Before it's through, the movie will toss in murder charges, identity-switching, and miracle surgeries in to the mix. It is challenging for the viewer to keep the events straight, and engaging as a result. And then the ending comes. The ending is anti-climactic not only because the explanation leaves no stone unturned but also because the explanation itself is unsatisfactory. In fact, I found it to be downright hokey.

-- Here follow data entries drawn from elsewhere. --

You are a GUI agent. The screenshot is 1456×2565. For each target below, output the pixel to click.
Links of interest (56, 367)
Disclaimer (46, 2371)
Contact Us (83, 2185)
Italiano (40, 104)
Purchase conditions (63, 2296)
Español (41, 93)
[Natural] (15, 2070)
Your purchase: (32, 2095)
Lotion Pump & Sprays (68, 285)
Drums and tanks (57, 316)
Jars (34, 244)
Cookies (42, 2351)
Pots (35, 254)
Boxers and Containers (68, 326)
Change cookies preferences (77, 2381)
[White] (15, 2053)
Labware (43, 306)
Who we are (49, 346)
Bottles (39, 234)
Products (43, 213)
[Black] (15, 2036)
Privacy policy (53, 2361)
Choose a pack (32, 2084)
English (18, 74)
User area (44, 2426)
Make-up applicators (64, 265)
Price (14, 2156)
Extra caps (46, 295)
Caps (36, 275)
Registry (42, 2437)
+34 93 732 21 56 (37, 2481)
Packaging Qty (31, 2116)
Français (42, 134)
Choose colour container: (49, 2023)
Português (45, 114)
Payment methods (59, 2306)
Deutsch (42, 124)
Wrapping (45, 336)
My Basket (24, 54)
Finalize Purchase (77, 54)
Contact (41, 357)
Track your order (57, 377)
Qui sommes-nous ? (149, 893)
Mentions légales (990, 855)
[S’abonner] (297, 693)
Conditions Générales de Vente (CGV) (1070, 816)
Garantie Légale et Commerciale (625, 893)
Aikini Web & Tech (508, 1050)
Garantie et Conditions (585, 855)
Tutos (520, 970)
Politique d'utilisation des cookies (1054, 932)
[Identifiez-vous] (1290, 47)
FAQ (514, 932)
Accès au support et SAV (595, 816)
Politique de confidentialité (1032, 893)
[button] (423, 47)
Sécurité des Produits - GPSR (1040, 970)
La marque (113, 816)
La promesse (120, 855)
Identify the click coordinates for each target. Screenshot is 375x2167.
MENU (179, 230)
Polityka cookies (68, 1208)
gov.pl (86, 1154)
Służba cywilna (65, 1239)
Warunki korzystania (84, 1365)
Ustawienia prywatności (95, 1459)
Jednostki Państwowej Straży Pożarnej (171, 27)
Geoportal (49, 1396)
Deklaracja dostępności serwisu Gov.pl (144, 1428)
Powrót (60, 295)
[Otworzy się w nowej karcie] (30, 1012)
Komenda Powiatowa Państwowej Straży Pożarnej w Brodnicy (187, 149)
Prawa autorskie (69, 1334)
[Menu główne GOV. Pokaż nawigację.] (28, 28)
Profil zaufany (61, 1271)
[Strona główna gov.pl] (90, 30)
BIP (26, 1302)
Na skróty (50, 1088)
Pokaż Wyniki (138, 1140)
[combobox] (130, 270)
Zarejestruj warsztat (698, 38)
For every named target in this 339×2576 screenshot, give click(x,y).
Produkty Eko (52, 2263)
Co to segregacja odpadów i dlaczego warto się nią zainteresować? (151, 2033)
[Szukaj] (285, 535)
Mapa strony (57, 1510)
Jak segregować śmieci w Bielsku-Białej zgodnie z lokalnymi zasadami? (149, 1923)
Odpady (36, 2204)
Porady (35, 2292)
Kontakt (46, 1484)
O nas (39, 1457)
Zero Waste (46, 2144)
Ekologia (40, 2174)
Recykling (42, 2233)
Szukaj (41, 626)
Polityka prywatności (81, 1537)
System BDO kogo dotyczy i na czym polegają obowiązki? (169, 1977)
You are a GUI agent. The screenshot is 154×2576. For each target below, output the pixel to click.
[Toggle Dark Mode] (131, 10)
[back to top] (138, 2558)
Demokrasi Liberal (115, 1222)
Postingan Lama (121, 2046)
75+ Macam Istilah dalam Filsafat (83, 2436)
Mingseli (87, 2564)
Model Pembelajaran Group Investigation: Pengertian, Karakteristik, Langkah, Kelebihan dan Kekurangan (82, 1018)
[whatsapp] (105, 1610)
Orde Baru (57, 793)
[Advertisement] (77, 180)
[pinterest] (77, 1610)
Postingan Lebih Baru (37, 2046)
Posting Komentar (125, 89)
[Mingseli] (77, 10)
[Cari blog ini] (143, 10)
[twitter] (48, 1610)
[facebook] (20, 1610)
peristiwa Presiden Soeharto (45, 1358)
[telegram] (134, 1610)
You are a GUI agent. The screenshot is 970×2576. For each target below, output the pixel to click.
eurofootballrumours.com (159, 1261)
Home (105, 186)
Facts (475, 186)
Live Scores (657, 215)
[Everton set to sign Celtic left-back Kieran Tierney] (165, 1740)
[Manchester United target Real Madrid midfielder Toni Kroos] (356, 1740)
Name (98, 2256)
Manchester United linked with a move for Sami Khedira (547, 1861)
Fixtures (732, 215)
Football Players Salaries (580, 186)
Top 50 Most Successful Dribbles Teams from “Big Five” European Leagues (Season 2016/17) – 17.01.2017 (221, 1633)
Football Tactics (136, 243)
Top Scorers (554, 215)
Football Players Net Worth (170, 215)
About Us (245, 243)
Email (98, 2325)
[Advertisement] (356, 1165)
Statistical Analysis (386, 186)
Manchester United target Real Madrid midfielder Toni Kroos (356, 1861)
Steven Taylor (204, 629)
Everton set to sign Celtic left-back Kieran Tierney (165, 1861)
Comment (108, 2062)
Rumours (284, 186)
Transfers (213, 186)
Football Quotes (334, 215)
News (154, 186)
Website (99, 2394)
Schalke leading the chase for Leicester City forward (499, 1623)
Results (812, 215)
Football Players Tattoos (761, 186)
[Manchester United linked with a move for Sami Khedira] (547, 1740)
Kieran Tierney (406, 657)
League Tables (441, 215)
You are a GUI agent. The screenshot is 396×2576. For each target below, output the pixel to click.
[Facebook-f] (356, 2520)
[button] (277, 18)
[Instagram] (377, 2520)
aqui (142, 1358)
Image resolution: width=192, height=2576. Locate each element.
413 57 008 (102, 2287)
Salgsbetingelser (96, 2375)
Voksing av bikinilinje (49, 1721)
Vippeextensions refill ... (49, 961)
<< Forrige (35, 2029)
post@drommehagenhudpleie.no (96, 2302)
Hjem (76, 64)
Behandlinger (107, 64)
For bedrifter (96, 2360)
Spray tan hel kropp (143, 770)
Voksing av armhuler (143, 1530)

Cameron Crowe should be commended for attempting to helm a picture from a genre in which he has little experience. He is experimenting outside his normal range -- he usually makes romances, not psychological thrillers. That Vanilla Sky is accessible and intriguing is a testament to his skills as a film-maker. Ultimately, however, Crowe miscalculates. He is good at exploring the varying intensities of love, discussing the best ways to treat the one you love, and reinforcing these themes with a fitting rock soundtrack. These are the ingredients for a warm movie which explores the tender side of humanity. Thrillers, often in the form of noir, dwell on the dark side of humanity, exploring how low a man will go to acquire his wants and needs. In Vanilla Sky, he touches on his famliar themes of love and romance, once again using a rock soundtrack, but this isn't a warm story he is telling. Either he's using the wrong ingredients, or he's telling the wrong kind of story to address his themes.
The ending gives the most evidence for this miscalculation (and here I will provide a minor, detail-less spoiler; you may not wish to read on if you haven't seen the movie). By telling us everything, Crowe rejects any notion that his story is meant to be a mystery with noir themes. Instead of suffering for his deeds, the protagonist is given a chance to rectify the things that he had done wrong. The ending is hopeful, which falls in line with the endings of Crowe's previous works. So perhaps Vanilla Sky is really a romance disguised as a thriller. Is that what Crowe wanted all along? We could use an explanation for that one.